For second-year class president Corey Duke, developing a podcast has provided a creative outlet that he and other medical students, especially those with liberal arts backgrounds, had been missing.
Last summer, Duke had the idea to create a podcast
—an Internet-based audio broadcast that listeners can download to a computer, smartphone, or portable media player—to share the stories he and his fellow students have encountered in the course of their medical school experience.
“I’m a big fan of ‘This American Life,’ ‘Radiolab,’ andthose types of podcasts, and I wanted to listen to something about what we’re all experiencing,” Duke says. “Initially I thought it would just be a few med students sitting around a microphone talking, but now we’re actually developing stories.”
The first episode of the Magic City Medcast focuses on Dr. Joseph F. Volker and will launch in late January. “None of the students I talked to really knew much about him—I mean, why is Volker Hall, where we spend so much of our time, named after him?” he says. “We learned that he was this incredible person for UAB, Birmingham, the South, and the United States. He was the first president of UAB, and what made him such a big deal was that he desegregated UAB Hospital.

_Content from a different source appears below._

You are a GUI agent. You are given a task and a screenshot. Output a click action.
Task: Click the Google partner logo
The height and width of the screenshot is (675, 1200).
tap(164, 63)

It was a super controversial decision at the time, but it made UAB a leader because there were other places trying to do the same thing, and they looked to UAB to see how to do it.”
Duke says he was overwhelmed by the enthusiastic response he received when he first started talking to other students about his podcast idea during orientation last summer. “There’s a day where all the different student organizations set up booths,” he says. “I had a booth for the podcast and was out there recording kids, asking them what orientation had been like. I was able to talk to a bunch of different people about the podcast and it just took off from there.”

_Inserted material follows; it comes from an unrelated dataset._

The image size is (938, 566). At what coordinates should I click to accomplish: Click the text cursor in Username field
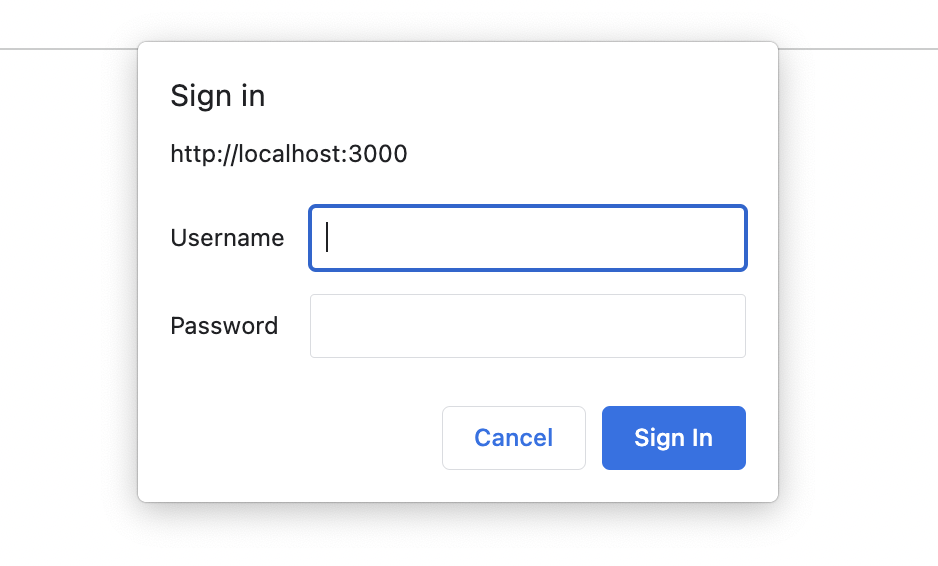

Duke says between 40 and 50 students from all four class years and the Medical Scientist Training Program have joined the podcast team. A grant from the Student Senate enabled them to purchase microphones and other equipment and set up a recording studio in the basement of Volker Hall, where they are developing future episodes. “We’re working on one on the future of medicine, one on the cost of medicine, one on medicine for the underserved,” he says. “I keep getting good story ideas passed to me so I think it has a lot of potential.”
The second episode is scheduled to release in February to coincide with Black History Month. “We found the School of Medicine’s first African-American student and we’re working on getting an interview with him—he’s actually still in Birmingham—and we also found the first African-American Internal Medicine Chief Resident, so we’re going to interview him as well,” Duke says.
While the podcast offers a creative outlet, Duke says it also draws on skills students develop as part of their medical school curriculum. “We spend the first two years taking a course called Introduction to Clinical Medicine, where we learn how to conduct an interview,” he says. “So we’re pretty much already developing as reporters, because that’s a big part of what you do in medicine: You have to get their story from the patient.”
Duke spent his childhood in a “one-stoplight town” in Oklahoma before his family moved to Fairhope, Ala., when he was a high school sophomore. He attended Auburn University and transferred to the University of Montevallo, where he graduated summa cum laude with a degree in psychology in 2013.
Duke’s interest in medicine was sparked by an internship at the Homeless Coalition of the Gulf Coast in Mobile. “I saw firsthand the power that a physician can have,” he says. “I was working with the psychiatrist, and we’d see patients become different people in just a matter of months. It was amazing to see the impact you can have and also the drastic need in that underserved population.”
Despite his dreams of becoming a physician, when the time approached to apply to medical school, he was daunted by the cost. “I only applied to UAB for medical school and the rest were Ph.D. programs,” he says. “I don’t come from a wealthy family and I was honestly scared of the cost.” Duke says he was “in tears” the day he learned he had received the W. Hudson Turner, M.D., Endowed Medical Scholarship, which provides scholarship support to deserving students with demonstrated need and academic merit.
In addition to serving as class president, Duke has worked in the neuroscience laboratory of Jeremy J. Day, Ph.D., through the NIH-funded Medical Student Summer Research Program. He launched an online resource that he says is used daily by medical students—a “wiki” (a website that allows collaborative editing of its content and structure by its users) that is still being populated with information ranging from clerkship and ward tips to class lecture notes to advice on the best stethoscopes.
As for his future plans, Duke is still unsure, but he hopes to continue to pursue the passions that drew him to medicine in the first place. “I see myself continuing to work with the underserved, and I have also realized that I really like neurology, so we’ll see,” he says. “I’m still pretty wide open.”